Validation loss plateus after some epochs

costas · April 8, 2019, 12:28pm

Dear all,

I am training a dataset of 70 hours. The data are shuffled before input to the network and splitted to 70/30/10 (train/val/test). While the training loss decreases the validation loss plateus after some epochs and remains the same at validation loss of 67. Which outputs a high WER (27 %).
I tried many parameters to experiment with model complexity such as hidden nodes (128, 256, 512, 1024, 2056) from less complexity to high complexity and drop out rates (0.05, 0.2, 0.35, 0.4) to avoid overfitting but this issue remains and i get the same validation loss. Do you have any suggestion on how to decrease further the validation loss and make the model better.

thanks

reuben · April 8, 2019, 12:45pm

Few things that come to mind:

Check statistics on the train/validation/test splits to make sure there’s no big discrepancy in the data distributions
Increase the size of the dataset
Try some normalization technique, like layer norm
Try an alternative learning rate schedule
Try transfer-learning from our pre-trained English model

tuttlebr · April 8, 2019, 7:01pm

One thing I did early on was use the pre-trained model on my training data. Those samples with a WER >.15 were held out for review and considered unvalidated samples. I trained on the validated data, then as I corrected issues in transcription/audio pairs, I gradually added it back into the training pipeline. I had a lot of dirty data however, may not be the same thing you’re running into.

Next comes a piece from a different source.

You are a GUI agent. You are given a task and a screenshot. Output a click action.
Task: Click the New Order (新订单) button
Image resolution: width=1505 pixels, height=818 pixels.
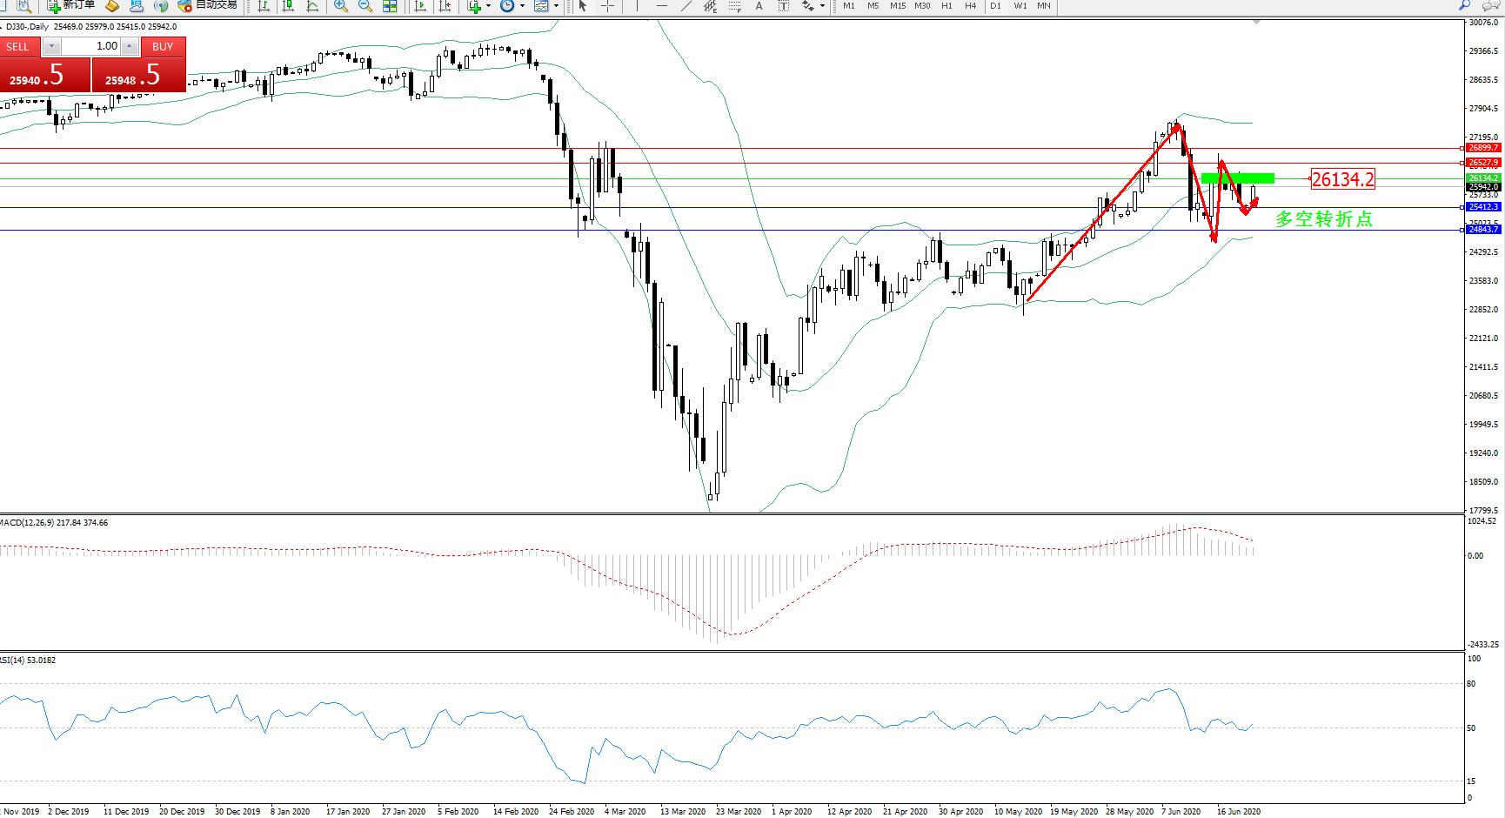70,5
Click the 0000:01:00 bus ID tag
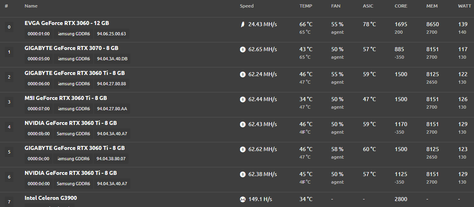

The most dramatic impact to my WER was:

Make sure I have valid audio/transcription pairs
scrubbed transcriptions for spelling errors and inconsistencies in labeling as these will hurt the performance of a custom language model (I don’t think this is used in training however…)
Make sure audio is mono, 16-bit PCM @ 16kHz
Gradually increased the learning rate when restarting from an existing checkpoint
Depending on your use case, you could restrict the alphabet to [a-z '], if you’re doing something mode complex like [a-zA-Z '.?,]

caucheteux · August 21, 2019, 2:37pm

Hi all,

I’m currently optimizing my hyperparameters and I would like to start by the complexity of my model (n_hidden). My question is : How can I do that ? Because the number of epochs have a big impact on my WER…
Do I have to fix the number of epochs ? If yes, how can I choose the best nb of epochs or it doesn’t matter, I take a random number and change only n_hidden ?

Thanks !